EUR - EUR and GBP Erase Gaines on all Fronts

The EUR weakened against most of its major currency rivals yesterday on concerns CIT Group Inc. may file for bankruptcy, renewing demand for a refuge. By yesterday's close, the EUR fell against the JPY, pushing the oft-traded currency pair to 133.17. The EUR experienced similar behavior against the CHF and closed at 1.5160.

The British Pound also fell against the U.S Dollar as a report showed the U.K budget deficit climbed in June to the highest per month since records began in 1993, fueling concern the government will struggle to find buyers for its assets. The drop pushed the GBP down from near the highest level this month against the Dollar. The budget shortfall rose to 13 billion Pounds from 7.5 billion a year earlier. Gilts reversed earlier declines after Federal Reserve Board Chairman Ben S. Bernanke told Congress that policy makers will keep Interest Rates “exceptionally low.”
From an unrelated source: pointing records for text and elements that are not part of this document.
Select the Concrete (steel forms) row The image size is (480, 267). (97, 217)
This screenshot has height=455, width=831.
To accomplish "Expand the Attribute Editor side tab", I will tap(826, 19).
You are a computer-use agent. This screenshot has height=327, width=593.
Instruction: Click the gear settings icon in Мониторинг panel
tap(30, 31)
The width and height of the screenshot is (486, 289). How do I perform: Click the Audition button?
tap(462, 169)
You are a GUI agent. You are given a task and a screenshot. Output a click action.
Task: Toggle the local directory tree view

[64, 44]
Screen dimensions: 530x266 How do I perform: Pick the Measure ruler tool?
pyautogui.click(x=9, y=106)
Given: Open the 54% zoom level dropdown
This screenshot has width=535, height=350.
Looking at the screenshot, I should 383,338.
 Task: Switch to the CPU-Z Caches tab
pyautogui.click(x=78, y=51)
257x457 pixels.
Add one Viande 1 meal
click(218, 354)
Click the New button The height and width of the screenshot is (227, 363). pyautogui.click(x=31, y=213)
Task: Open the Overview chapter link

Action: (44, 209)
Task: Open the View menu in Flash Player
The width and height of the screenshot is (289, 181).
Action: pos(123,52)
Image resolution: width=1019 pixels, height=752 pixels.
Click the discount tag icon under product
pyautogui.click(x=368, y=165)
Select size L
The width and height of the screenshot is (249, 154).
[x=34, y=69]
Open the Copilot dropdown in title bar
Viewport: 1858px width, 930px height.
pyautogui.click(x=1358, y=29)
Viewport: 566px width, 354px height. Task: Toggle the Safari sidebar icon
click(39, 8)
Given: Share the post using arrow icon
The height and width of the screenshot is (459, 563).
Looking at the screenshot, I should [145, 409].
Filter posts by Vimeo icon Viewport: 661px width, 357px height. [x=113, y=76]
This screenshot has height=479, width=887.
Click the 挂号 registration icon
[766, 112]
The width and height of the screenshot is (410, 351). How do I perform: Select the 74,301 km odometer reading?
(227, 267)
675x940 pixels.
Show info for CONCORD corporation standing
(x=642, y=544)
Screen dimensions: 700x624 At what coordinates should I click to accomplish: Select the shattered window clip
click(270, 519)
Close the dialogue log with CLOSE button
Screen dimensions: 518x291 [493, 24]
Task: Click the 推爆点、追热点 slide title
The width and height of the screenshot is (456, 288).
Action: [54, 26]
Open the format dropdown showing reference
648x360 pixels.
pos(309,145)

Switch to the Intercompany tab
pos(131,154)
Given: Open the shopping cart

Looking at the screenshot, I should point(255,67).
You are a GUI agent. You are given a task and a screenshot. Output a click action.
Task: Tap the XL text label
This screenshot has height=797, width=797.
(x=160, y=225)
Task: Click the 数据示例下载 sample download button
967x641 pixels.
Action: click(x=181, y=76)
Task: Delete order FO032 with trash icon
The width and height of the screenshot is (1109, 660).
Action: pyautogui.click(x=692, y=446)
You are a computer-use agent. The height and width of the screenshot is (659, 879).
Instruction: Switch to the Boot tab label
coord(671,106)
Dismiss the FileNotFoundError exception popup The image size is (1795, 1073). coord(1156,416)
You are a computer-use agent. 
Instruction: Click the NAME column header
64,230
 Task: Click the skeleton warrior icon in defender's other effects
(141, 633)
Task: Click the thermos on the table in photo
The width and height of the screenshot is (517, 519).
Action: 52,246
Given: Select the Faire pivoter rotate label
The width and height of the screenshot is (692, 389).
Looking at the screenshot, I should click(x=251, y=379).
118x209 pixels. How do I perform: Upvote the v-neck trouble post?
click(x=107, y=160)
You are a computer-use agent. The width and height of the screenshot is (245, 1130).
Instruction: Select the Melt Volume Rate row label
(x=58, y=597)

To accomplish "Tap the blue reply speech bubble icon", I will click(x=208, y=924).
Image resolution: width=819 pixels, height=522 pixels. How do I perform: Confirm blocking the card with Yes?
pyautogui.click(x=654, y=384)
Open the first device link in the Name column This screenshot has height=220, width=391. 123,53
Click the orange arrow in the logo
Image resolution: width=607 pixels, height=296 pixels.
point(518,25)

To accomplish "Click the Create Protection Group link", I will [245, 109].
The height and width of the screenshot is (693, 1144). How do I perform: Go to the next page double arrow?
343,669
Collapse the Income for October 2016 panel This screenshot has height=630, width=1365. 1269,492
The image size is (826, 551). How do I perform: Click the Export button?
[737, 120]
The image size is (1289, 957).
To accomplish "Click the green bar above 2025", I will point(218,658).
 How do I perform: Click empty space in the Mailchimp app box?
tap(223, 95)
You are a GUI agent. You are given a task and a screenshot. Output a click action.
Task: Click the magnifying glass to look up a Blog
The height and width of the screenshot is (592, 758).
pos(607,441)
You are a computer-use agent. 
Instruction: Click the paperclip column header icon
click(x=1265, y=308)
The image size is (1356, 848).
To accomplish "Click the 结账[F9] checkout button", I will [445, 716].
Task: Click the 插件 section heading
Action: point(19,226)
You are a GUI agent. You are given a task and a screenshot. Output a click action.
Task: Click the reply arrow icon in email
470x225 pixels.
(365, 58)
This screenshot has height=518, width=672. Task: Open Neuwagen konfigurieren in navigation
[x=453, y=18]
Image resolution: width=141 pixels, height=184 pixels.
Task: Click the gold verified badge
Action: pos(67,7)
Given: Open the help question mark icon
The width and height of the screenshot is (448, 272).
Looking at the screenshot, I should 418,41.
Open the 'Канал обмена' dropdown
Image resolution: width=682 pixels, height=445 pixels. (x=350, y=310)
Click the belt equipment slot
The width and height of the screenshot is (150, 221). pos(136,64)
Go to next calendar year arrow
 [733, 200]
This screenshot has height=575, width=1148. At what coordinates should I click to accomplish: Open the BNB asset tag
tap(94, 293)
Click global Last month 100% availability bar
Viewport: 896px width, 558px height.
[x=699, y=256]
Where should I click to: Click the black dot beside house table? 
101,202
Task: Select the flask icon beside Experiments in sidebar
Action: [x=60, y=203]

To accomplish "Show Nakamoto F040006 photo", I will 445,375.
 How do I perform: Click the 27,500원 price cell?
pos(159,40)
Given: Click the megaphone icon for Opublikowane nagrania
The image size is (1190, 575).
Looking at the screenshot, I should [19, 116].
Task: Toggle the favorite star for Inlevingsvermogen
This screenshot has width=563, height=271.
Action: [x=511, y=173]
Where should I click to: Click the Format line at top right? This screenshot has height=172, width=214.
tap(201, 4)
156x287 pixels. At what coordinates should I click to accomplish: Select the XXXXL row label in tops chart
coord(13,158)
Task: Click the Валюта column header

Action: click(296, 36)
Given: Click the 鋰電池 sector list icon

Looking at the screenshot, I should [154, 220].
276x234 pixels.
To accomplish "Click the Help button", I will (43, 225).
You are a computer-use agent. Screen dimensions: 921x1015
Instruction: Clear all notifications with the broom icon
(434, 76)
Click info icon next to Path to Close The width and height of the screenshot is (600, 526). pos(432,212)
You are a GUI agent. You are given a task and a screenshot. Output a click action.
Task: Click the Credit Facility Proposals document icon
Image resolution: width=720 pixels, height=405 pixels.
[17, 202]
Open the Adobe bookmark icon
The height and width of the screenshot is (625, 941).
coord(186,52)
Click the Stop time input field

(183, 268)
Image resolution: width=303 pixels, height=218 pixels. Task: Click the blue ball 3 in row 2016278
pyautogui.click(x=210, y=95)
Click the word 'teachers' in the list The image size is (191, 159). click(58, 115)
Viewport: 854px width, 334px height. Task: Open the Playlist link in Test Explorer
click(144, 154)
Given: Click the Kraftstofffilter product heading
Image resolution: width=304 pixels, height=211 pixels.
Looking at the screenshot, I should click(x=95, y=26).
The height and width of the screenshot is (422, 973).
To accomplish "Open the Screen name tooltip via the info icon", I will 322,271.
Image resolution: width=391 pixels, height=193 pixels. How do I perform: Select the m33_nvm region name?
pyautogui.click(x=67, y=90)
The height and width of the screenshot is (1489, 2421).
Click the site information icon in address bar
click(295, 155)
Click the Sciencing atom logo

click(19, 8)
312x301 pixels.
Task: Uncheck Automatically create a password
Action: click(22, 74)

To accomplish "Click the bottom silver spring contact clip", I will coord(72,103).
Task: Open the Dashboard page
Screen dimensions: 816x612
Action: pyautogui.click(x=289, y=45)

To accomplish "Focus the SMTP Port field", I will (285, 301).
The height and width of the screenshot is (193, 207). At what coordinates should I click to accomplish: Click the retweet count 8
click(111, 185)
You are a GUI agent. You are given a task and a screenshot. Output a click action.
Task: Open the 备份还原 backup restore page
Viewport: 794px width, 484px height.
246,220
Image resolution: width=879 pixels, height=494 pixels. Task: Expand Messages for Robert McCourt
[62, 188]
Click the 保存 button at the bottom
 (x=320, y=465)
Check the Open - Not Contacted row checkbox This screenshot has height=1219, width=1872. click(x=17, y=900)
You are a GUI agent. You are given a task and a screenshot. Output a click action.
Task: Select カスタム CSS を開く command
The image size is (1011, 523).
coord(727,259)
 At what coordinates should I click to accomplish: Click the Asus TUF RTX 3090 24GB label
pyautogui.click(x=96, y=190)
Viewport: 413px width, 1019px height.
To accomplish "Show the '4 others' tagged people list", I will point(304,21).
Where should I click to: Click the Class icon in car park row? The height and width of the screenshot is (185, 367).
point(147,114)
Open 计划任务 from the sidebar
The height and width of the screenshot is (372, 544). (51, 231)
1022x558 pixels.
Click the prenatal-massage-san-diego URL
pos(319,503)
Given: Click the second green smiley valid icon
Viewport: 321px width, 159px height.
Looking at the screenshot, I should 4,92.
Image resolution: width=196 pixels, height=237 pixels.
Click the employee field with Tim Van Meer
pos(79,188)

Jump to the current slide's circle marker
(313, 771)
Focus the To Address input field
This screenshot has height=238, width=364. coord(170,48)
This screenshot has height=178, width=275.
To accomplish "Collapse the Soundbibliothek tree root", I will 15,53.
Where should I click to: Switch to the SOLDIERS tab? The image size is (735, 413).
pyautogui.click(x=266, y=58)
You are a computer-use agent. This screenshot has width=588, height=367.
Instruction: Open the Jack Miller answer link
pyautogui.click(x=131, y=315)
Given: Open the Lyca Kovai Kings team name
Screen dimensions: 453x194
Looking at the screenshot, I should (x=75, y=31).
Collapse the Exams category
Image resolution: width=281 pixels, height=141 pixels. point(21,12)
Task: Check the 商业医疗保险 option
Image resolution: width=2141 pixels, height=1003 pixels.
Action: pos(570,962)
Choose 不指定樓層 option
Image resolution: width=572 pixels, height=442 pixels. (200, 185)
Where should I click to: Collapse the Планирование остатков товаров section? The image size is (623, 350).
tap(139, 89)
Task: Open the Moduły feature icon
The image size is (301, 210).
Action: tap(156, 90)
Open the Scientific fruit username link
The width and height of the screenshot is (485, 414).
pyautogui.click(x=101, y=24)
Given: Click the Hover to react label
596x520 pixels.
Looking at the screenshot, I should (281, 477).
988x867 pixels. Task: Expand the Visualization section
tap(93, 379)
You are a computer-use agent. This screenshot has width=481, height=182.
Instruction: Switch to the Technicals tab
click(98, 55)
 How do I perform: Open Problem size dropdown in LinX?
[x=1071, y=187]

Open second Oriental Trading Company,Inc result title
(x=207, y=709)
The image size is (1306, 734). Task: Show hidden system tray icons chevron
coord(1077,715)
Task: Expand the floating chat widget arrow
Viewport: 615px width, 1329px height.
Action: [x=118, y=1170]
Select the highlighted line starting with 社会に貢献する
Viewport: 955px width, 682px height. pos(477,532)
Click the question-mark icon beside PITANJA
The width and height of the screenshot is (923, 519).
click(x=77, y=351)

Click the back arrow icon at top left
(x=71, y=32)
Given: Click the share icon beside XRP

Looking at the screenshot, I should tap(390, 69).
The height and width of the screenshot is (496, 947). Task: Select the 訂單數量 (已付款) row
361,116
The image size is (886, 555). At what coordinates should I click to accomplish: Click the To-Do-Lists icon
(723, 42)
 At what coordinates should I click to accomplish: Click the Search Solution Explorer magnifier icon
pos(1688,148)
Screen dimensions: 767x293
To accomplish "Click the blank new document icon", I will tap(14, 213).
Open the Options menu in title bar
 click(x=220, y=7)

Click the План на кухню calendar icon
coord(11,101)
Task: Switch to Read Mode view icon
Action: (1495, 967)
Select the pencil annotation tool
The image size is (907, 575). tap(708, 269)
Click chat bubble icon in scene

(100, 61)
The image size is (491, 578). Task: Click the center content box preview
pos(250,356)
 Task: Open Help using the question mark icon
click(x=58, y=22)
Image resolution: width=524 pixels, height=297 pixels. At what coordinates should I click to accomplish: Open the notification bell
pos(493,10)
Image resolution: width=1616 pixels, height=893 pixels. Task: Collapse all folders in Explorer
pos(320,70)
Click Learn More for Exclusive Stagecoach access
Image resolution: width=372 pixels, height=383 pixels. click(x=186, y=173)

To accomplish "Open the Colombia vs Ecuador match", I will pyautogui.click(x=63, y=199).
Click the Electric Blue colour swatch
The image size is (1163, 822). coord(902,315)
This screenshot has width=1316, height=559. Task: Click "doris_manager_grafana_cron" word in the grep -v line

Today, there is plenty of economic news coming from the Euro-Zone that will determine the GBP and EUR levels by the end of today's trading. From the Euro-Zone, there are the European Industrial New Orders, and French Consumer Spending figures. From Britain, the most important news will be the MPC Meeting Minutes and CBI Industrial Order Expectations figures. All these news events will be important in helping set the strength of the GBP and EUR in this week's trading.

JPY - Yen Strengthens on Bernanke Testimony

Japan's currency rose against most of its major counterparts after Bernanke mentioned that at some point the Fed “will need to tighten monetary policy” to counter the emergence of an inflationary problem. The Yen also advanced from near a 2 week low against the U.S dollar on speculation Japanese exporters bought the currency after its 1.8% decline last week.

Traders today have very little fundamental news emanating from Japan as the only indicator being released is the trade balance report. Analysts forecast the figure to increase from its previous reading. This indicator typically generates small amounts of volatility. However, the USD and the GBP appear to be clutching the reins of today's market. Traders would be wise to note its future direction as it usually carries a heavy impact on the other currencies.

Crude Oil - Oil Stabilizes after Steady Appreciation

Crude Oil slid down slightly, to just above $65 a barrel, on Wednesday, after data showing an unexpected rise in U.S. crude stocks underscored worries about persistently weak demand from the world's top oil user. The U.S. crude oil stockpiles rose unexpectedly last week as domestic refining activity slumped, the American Petroleum Institute (API) said on Tuesday. However, firm equity markets and a weak Dollar could lend some support to Oil, analysts say.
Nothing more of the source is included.